Hi Alexander,
On 9 August 2016 at 08:11, Alexander Graf agraf@suse.de wrote:
On 08/09/2016 03:57 PM, Simon Glass wrote:
Hi Alexander,
On 9 August 2016 at 00:48, Alexander Graf agraf@suse.de wrote:
Am 08.08.2016 um 23:44 schrieb Simon Glass sjg@chromium.org:
Hi Alexander,
On 8 August 2016 at 08:06, Alexander Graf agraf@suse.de wrote: We generate a few tables on x86 today that really can be used on ARM just the same. One such example is the SMBIOS table, which people use with tools like "dmidecode" to identify which hardware they are running on.
We're slowly growing needs to collect serial numbers from various devices on ARM and SMBIOS seems the natural choice. So this patch set moves the current SMBIOS generation into generic code and adds serial number exposure to it.
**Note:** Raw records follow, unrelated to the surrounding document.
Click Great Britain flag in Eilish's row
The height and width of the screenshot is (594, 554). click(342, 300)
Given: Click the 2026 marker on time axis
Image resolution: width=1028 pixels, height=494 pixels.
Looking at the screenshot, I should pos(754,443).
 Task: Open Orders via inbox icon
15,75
Shouldn't we use device tree? Why would an ARM device use SMBIOS?
Mostly because SBBR dictates it and every ARM server platform out there provides SMBIOS tables ;).
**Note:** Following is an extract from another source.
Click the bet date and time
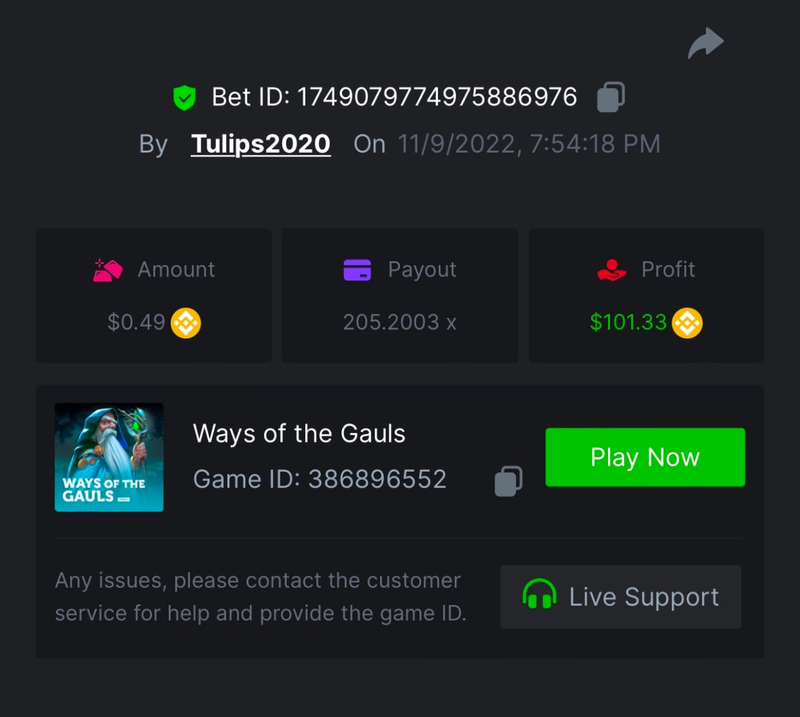 click(x=529, y=144)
Also, both describe very different things. At least I have never seen things like "The chassy of this server has 2 power connectors and is blue" in device tree.
So there is no DT binding for this information? Does this mean that U-Boot on ARM needs to pass information through just 'sitting in RAM somewhere' like x86?
I don't think there's a non-EFI way on ARM to pass this through at all, correct. That's nothing new though - things like KASLR also depend on EFI.
That feels like it could just be done in U-Boot. The proliferation of bootloader stuff in Linux bugs me. It's the lowest-common-denominator problem. To me it seems that UEFI and U-Boot should implement these features, and then Linux doesn't need to.
Anyway I do understand where you are going. Is it possible to provide EFI tables to Linux but not EFI boot/run-time services?